It’s an important date. It used to mark anniversaries of a past love. Year after year of gifts and romance, cards and special surprises, then absence, distance, bitter fights to coming back stronger with a sweeter love. The aging date stole time from under our young, naive eyes, only to throw them back at me as memories of a lost dimension.

5 anniversaries later, I started resenting the lost years of stumbling through life unquestioning, unaware of who I was and where I was headed. I was restless, and I knew this time the upheaval was far too big to be subdued under compromise. I knew then, that I would always be restless in love. I would always be certain only of what I don’t want, and always seeking what I want.

On 21st November last year, I bade goodbye to my first love, scared of letting go and guilty of having hurt him. But my instincts told me I’m doing the right thing. A year later, and nothing has changed; but nothing’s the same any more.

Who knew so much could happen in a year, especially so much of what would ultimately be remembered with either sadness, guilt or regret? I believed I was still the same person inside, just doing things I didn’t usually do. It’s just a phase, and I’m living someone else’s borrowed lifestyle of excessive partying, drinking and occasional screwups, I kept telling myself. Well, not anymore. This girl is sobering down, it’s done and resolved.

NewYearsEve

The date is still significant. This year the clock struck 12 and time passed by a drunk me in a stranger’s arms. It gave me a good hard much-needed slap on the face. It left me wringing my hands in despair, and the more I thought of what I’m doing the more I fell into depression, terrified of confessing to anyone for fear of being judged, and completely clueless of how to get out of this mess.

So I wrote this post and decided that if there’s one thing I knew about myself, it was that I’m not a coward. I told myself to take a deep breath and start by being completely honest, without fearing who I might lose in this process. Once again, this date seems to have woken me up from a deep stupor.

I guess now the date marks my years of stumbling down an unknown path, stubbornly alone, just as unaware of who I am, and just as sure of what I don’t want.

Unfaithful

As each day sets, the dagger twists
Penetrates deeper in my heart
Held by your invisible hand,
Unknowing.

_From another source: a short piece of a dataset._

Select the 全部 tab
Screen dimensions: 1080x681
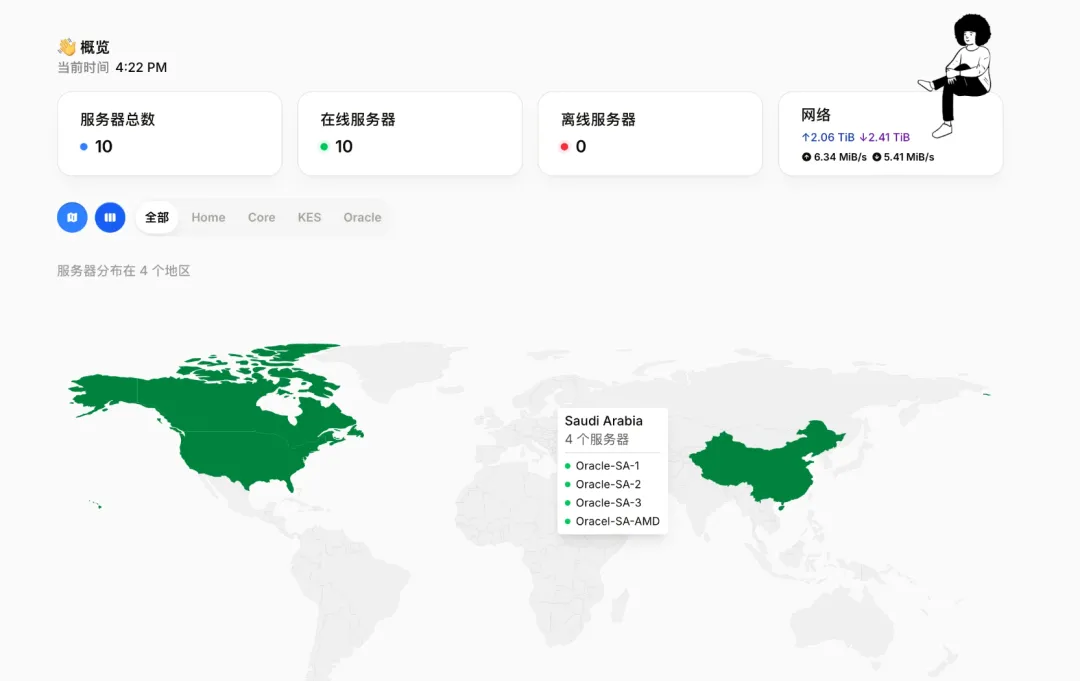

Let me confess now.

It’s been quite a while; I’ll admit
But the while passed in such a blur
Maybe you should sit down for this
Gulp down a drink and hold your breath

It started a curious flutter
Gaze held longer, stolen kisses
A growing resentment at you
Pent up years of being good, faithful
Tender lip-lock and close embrace
Were much more fun than daily fights
Soon I had locked away my guilt
Heading, reckless, into the storm

Continue reading “Unfaithful”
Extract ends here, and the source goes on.